- [PASSAGE]:
──────────────────────────────

Re: huge weblog post with my suggestions for improvement in Epiphany

On Wed, 2008-04-02 at 23:16 +1300, Matthew Paul Thomas wrote:
> However, the Epiphany team
> lacks programmers far more than it lacks ideas. :-)
If this has already been discussed to death on this list, please feel
free to ignore.  But that sounds like a serious problem.  What can be
done about it?  What potential effect, if any, does the WebKit decision
have upon this issue?  Should the project be recruiting PR people?  Or
not?  Any chance of getting Epiphany included in the default install, or
even as default browser, in more Linux distros? (Fedora comes to mind.
Especially considering the WebKit move.  I wonder if Debian is tired of
maintaining IceWeasel?) What have F-Spot and Tomboy done to gain the
position of "The Golden Ones" while Epiphany gets treated like a
neglected step child?  Can anything be gleaned from other projects which
have successfully claimed their fair share of the limelight?  Epiphany
has, of course, lived in the shadow of Firefox for a long time.  But
I've watched as the cracks have appeared and spread, and today it's
fairly obvious that distros are frustrated with's policies
and might be interested in making a break for it.  The Linux browsing
experience, has itself increasingly lived in the shadow of Firefox for
Windows(tm).  And I wonder if that galls any other people the way it
does me? (Obligatory reminder that a rising tide lifts all boats...

──────────────────────────────

- [DATA ENTRIES]:
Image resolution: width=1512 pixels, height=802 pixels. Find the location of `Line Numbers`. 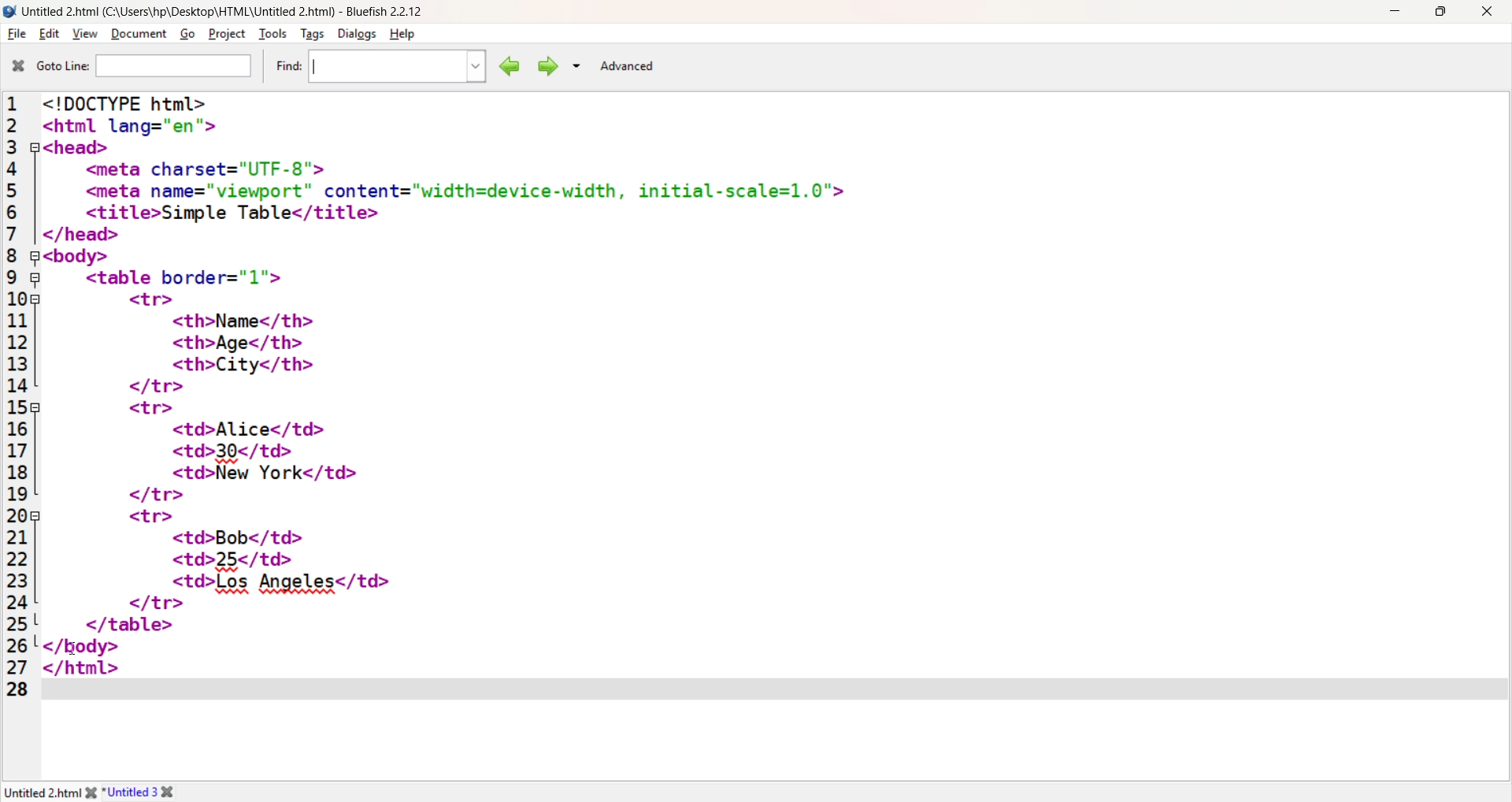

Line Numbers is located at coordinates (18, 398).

──────────────────────────────

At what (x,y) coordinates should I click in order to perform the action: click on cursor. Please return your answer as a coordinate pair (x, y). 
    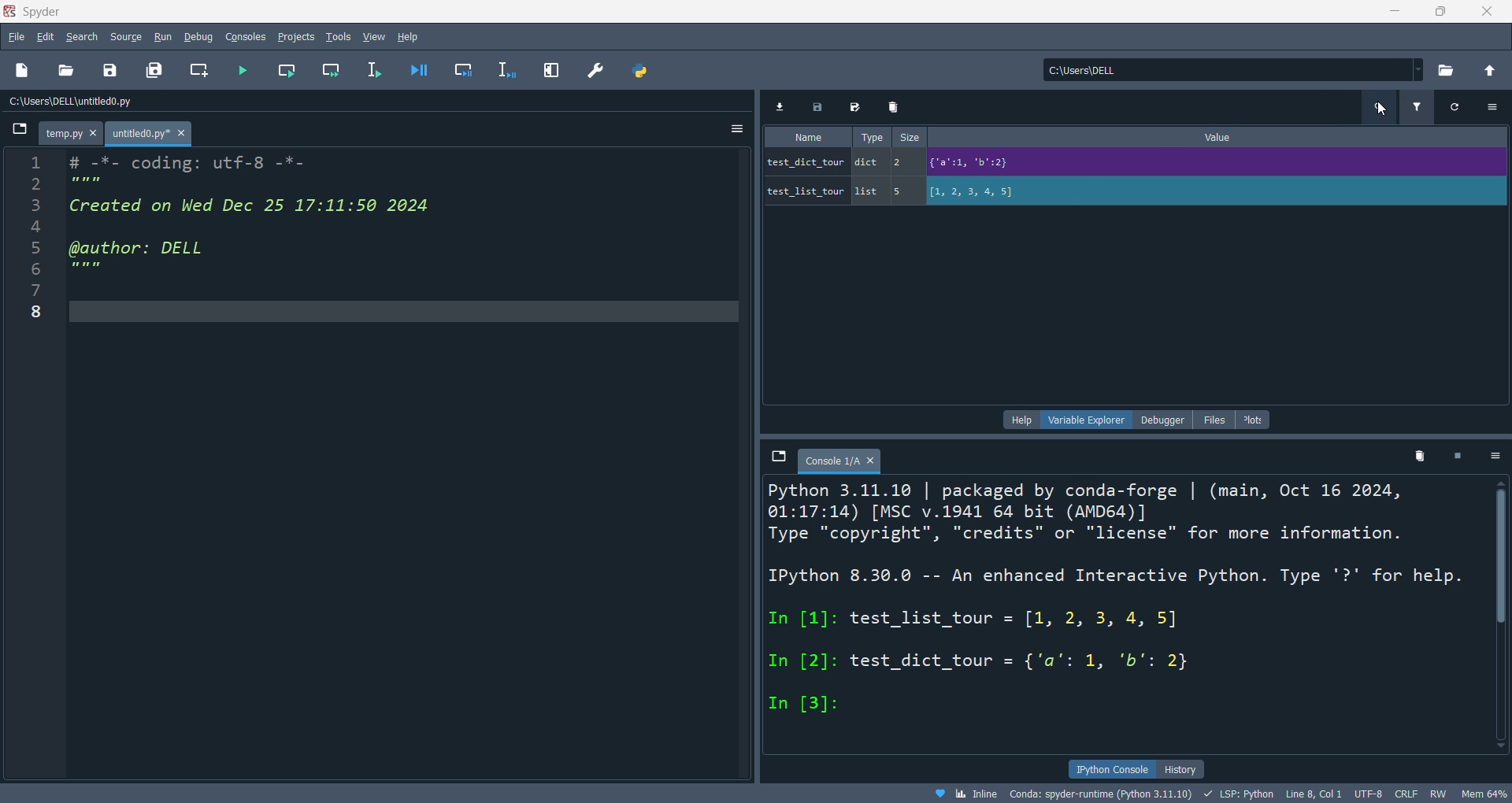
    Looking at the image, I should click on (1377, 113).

──────────────────────────────

- [TASKS]:
1 - Please copy the Epiphany post between "Re: huge weblog" and "comes to mind.", inclusive, and change "programmers" to "developers".
2 - In the Epiphany post, which Linux distribution does the writer wonder might be tired of maintaining IceWeasel?
The entries have no connection to the Epiphany post.

- [OUTPUTS FOR THE TASKS]:
1 -
Re: huge weblog post with my suggestions for improvement in Epiphany

On Wed, 2008-04-02 at 23:16 +1300, Matthew Paul Thomas wrote:
> However, the Epiphany team
> lacks developers far more than it lacks ideas. :-)
If this has already been discussed to death on this list, please feel
free to ignore.  But that sounds like a serious problem.  What can be
done about it?  What potential effect, if any, does the WebKit decision
have upon this issue?  Should the project be recruiting PR people?  Or
not?  Any chance of getting Epiphany included in the default install, or
even as default browser, in more Linux distros? (Fedora comes to mind.

2 - Debian